▼

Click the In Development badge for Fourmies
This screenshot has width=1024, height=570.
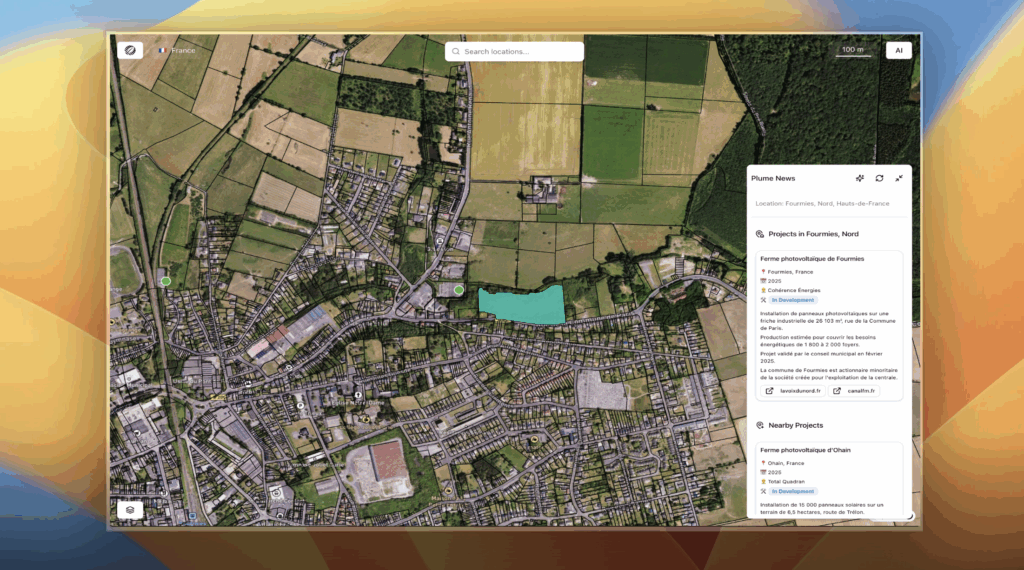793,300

▲
▼

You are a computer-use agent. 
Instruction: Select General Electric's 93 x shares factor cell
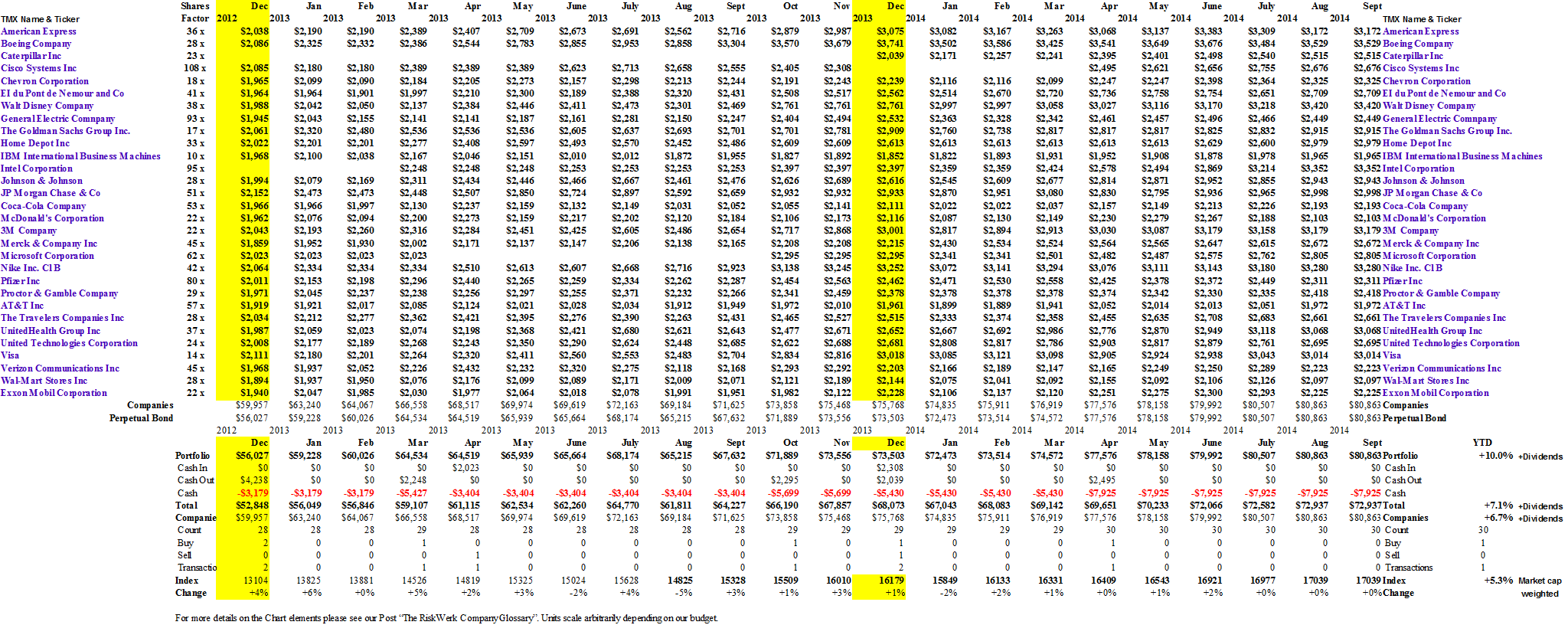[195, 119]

▲

_WRITTEN TASK_
Please collect every line of the material above that contains the string "Instruction".

_COMPLETE OUTPUT_
Instruction: Select General Electric's 93 x shares factor cell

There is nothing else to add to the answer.